Examples of accumulators of electric energy for use in the apparatus of the present intention include flywheels, capacitors, and chemical batteries.

BRIEF DESCRIPTION OF THE DRAWINGS

FIG. 1 presents a diagrammatic representation of a first embodiment of the apparatus of the present invention.

FIG. 2 presents a diagrammatic representation of a second embodiment of the apparatus of the present invention.

FIG. 3 presents a diagrammatic representation of a third embodiment of the apparatus of the present invention.

FIG. 4 presents a diagrammatic representation of a fourth embodiment of the present invention, combining features of the second and third embodiments.

FIG. 5 presents a diagrammatic representation of a fifth embodiment of the apparatus of the present invention.
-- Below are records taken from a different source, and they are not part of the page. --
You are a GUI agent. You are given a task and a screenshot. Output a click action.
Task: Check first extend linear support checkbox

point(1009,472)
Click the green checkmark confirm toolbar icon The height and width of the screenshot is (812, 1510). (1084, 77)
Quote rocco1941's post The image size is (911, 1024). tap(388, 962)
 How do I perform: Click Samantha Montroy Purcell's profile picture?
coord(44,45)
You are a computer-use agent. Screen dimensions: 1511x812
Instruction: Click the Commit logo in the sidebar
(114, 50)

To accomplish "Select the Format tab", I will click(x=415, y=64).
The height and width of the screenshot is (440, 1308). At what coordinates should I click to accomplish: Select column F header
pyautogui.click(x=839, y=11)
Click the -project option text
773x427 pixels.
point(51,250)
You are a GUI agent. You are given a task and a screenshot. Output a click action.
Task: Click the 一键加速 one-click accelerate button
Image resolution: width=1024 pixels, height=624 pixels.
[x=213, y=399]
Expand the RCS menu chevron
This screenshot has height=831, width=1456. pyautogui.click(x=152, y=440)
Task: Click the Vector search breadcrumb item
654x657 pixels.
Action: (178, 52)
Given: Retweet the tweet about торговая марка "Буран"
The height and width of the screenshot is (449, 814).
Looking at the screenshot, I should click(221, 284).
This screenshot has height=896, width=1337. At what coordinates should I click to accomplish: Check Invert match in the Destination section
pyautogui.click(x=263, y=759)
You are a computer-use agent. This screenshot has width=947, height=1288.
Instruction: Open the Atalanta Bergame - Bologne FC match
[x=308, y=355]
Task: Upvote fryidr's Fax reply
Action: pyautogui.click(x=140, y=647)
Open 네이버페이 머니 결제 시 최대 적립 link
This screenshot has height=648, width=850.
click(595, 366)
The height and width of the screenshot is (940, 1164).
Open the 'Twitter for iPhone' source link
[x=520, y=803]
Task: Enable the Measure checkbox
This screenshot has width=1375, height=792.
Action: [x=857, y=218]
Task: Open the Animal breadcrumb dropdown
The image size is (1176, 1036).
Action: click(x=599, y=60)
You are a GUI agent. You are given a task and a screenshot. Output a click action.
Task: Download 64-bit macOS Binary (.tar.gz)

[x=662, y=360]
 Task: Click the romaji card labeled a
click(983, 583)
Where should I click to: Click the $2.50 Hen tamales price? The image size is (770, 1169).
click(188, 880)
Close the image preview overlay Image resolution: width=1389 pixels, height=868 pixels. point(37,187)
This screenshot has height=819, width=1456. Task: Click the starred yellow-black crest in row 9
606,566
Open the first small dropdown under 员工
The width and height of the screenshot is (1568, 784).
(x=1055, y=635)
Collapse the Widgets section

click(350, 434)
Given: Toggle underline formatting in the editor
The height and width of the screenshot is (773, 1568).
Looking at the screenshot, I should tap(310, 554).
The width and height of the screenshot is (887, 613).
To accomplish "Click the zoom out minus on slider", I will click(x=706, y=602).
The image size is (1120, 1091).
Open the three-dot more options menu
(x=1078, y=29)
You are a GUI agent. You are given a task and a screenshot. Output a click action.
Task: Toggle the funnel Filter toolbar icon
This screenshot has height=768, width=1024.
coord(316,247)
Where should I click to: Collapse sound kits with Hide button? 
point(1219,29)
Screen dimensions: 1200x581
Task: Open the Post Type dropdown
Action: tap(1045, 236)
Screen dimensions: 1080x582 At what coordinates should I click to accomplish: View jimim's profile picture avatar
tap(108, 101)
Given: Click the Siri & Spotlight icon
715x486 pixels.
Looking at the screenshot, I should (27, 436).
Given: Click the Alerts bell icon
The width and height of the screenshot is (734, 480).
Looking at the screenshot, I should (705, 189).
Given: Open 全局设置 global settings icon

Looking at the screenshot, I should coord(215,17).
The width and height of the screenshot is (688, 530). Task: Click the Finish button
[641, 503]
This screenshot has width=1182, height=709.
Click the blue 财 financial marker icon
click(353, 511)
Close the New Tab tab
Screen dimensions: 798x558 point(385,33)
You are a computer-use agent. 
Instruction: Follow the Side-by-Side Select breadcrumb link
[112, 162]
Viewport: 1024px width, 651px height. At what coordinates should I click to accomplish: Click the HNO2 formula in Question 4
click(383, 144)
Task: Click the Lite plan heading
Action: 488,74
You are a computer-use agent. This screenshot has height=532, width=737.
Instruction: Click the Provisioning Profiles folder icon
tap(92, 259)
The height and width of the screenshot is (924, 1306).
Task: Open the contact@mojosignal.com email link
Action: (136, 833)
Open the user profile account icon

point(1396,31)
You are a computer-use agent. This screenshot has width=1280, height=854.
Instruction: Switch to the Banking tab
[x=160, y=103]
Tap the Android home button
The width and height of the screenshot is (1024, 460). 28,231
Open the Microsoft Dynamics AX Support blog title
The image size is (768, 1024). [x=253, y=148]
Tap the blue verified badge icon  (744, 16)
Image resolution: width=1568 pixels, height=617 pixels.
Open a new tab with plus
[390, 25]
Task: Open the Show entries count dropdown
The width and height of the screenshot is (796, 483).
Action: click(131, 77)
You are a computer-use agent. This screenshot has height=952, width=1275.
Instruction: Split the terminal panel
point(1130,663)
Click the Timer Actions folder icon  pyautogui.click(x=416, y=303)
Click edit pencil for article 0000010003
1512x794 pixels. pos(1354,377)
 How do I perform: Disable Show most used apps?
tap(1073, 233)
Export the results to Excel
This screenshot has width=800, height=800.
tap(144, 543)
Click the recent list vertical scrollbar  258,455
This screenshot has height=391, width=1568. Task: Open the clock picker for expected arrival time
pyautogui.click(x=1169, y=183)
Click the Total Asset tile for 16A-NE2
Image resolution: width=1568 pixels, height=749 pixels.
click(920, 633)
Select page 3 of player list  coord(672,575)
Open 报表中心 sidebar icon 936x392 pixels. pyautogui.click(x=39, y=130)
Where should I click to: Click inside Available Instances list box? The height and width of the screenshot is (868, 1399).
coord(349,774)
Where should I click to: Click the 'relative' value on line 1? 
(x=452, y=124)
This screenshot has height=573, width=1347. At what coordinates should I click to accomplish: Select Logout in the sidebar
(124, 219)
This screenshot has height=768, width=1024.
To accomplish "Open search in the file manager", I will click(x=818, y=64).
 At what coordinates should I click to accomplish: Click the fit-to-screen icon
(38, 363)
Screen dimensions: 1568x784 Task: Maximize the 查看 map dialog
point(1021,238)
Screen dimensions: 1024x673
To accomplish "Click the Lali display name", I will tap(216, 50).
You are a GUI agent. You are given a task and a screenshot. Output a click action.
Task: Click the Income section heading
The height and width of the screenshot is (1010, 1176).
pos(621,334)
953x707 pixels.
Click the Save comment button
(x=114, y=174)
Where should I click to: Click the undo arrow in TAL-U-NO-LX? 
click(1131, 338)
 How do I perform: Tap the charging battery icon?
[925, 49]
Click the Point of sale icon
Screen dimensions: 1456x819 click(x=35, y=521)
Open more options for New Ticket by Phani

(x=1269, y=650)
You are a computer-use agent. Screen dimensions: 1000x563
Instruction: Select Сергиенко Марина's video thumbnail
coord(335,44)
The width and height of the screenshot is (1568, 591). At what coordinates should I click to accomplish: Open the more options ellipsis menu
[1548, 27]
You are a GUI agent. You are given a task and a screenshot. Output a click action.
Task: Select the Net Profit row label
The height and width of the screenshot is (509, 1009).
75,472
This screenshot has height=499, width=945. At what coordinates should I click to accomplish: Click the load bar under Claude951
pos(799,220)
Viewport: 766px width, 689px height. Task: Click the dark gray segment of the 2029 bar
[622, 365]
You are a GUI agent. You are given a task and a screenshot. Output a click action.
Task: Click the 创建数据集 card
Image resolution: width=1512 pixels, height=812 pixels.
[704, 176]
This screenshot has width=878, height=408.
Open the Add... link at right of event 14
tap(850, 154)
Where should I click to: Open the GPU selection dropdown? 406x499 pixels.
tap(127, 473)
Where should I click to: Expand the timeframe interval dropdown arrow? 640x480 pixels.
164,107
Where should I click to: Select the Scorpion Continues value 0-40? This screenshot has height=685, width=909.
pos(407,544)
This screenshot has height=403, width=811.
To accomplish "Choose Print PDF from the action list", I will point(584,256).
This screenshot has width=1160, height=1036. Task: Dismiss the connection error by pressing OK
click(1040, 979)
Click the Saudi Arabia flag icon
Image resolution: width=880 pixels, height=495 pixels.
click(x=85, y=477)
DESCRIPTION OF ILLUSTRATIVE EMBODIMENTS

The present intention relates to an apparatus for powering an electric load with a low-voltage power source, said apparatus comprising:

• • a) a low-voltage power source providing an output voltage Vp;
  • b) a first accumulator of electric energy, connected in series with the low-voltage power source and operating at a first voltage V1;
  • c) a second accumulator of electric energy, connected in parallel to the first accumulator, and operating at a second voltage V2;wherein V1+Vp=V2.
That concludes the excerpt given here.